As I started to research this massacre and Thompson’s life, I listened for his voice within the opera. And soon, I could hear its tone and import, if not its exact words, somewhere in the air around me. I felt him to be ravaged, grief-stricken, sorrowful, and still enraged by his fellow soldiers’ brutality. I listened for him as I read about his furious arguments with the officers on the ground that morning, including the primary officer in charge of the Army “action,” Lieutenant Calley. I tried to imagine what it would have been like for him to experience the Army’s cover-up and the House Armed Services Committee’s eventual undermining of his credibility, despite his efforts to be a good soldier and to expose the unimaginable cruelty that occurred on that day. I contemplated the difficulties he must have faced afterward, both because he had testified against the Army and because he could not stop dreaming and thinking about the children and the families he was unable to save. There was such injustice and sorrow in this story. It was clear from video interviews with Thompson and from descriptions of his visit to My Lai, decades later with his crewmember Colburn, that he was deeply and irrevocably affected by the senseless suffering he had witnessed that day.
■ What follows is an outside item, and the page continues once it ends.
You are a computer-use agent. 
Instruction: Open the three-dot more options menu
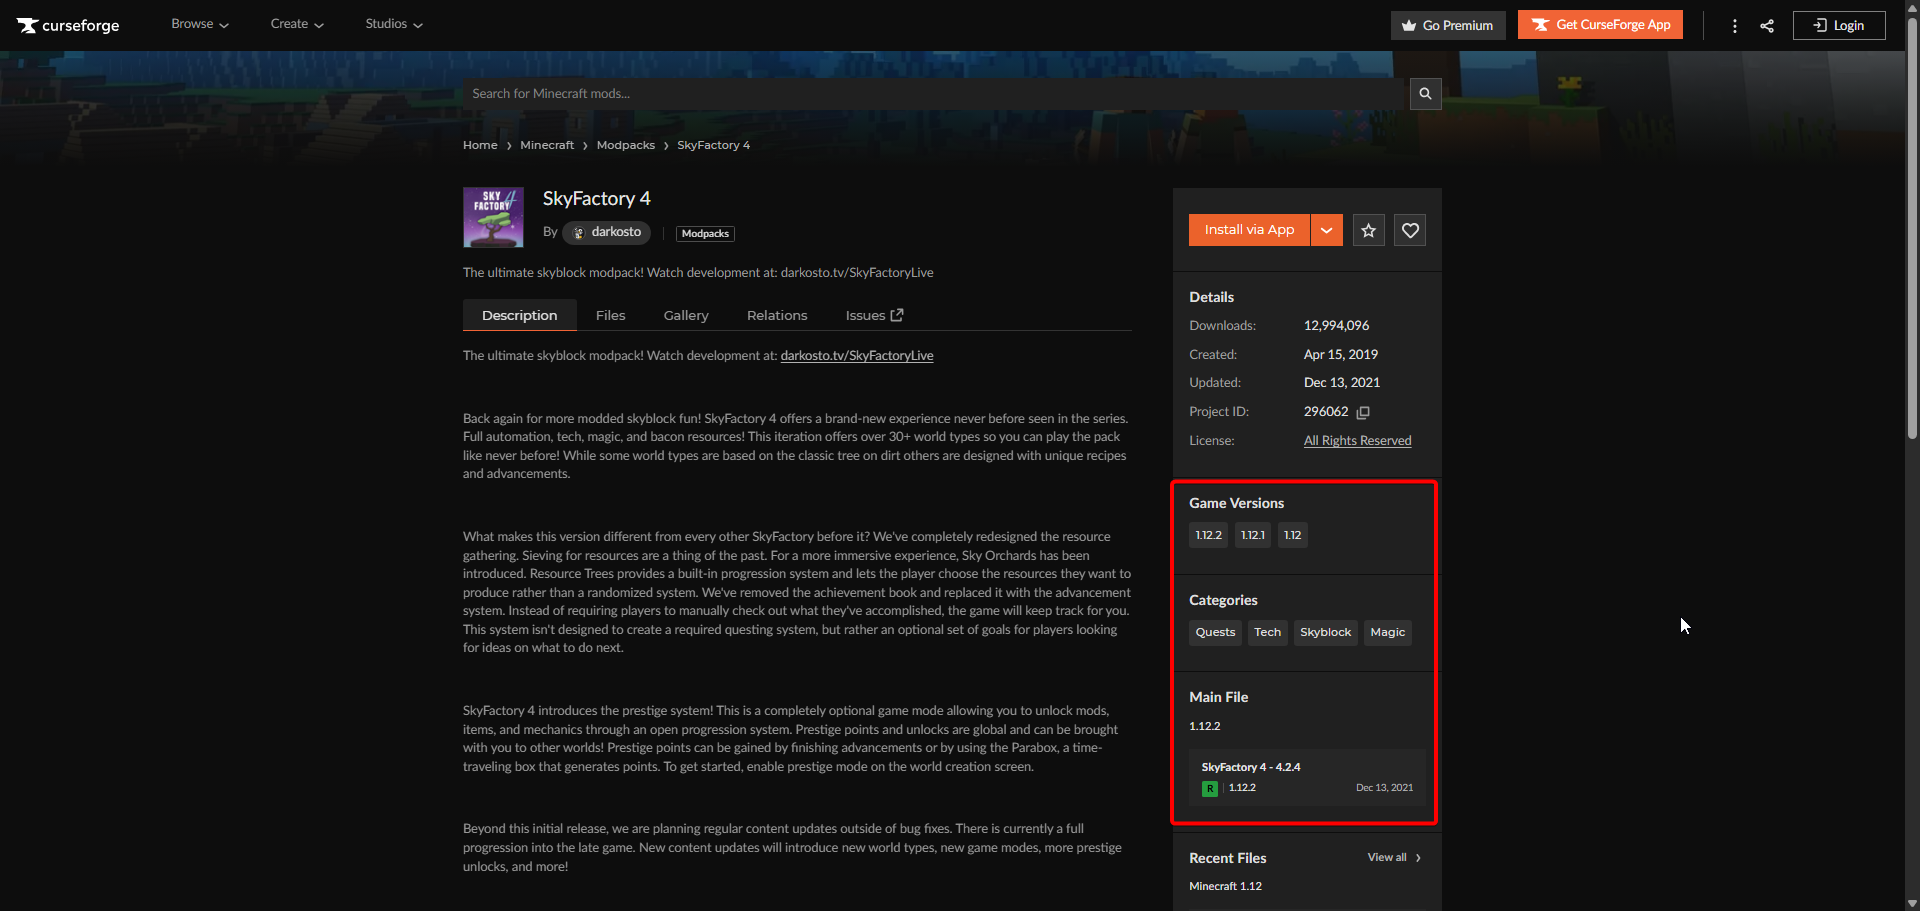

One day, the first words of the libretto came to me: Thompson singing, “I always wanted to fly.” Soon after that opening line floated into my consciousness, my mother’s voice came to me too, singing a spiritual she had loved, “My Lord, What a Morning.”
My Lord, what a morning!
My Lord, what a morning!
O my Lord, what a morning!
When the stars begin to fall.
As I listened to Marian Anderson’s gorgeous, sorrowful version of this spiritual, I realized that despite its seeming tenderness, this song is actually about the violent upheaval of Revelation and the last days. It seemed to me to speak to Thompson’s experience—he had witnessed a terrible twisting of Judgment when he beheld young American soldiers massacring innocent, unarmed civilians. Our opera now opens with the character of Hugh Thompson singing this profound song in half-darkness.
I wrote most of the libretto before hearing one note of music; for Jonathan as a composer, the words come first and inspire the music. It was circular, however, as the lyrics came only as I listened for the yet-to-be-written music. The song, as I sensed it coming, contained all that could not be said, all that swirled and wrung and pulled and hurt. The libretto transported me to a state of pure emotion, allowing me to recreate the agony I imagined Thompson must have felt, even after all those years.
The music Jonathan composed for string quartet, voice, and Vietnamese instruments brought the unspeakably tragic experience of that day, as filtered through Thompson, into expressive, anguished, disturbing immediacy. All that he could not say—all that haunted him—was present, achingly, in what the music brought to life on stage. Listening to this rich, incredibly intricate piece, watching as Rinde Eckert became Hugh Thompson, hearing my words combine with music, I understood what, exactly, had caused my mother to weep on those Saturday afternoons years ago.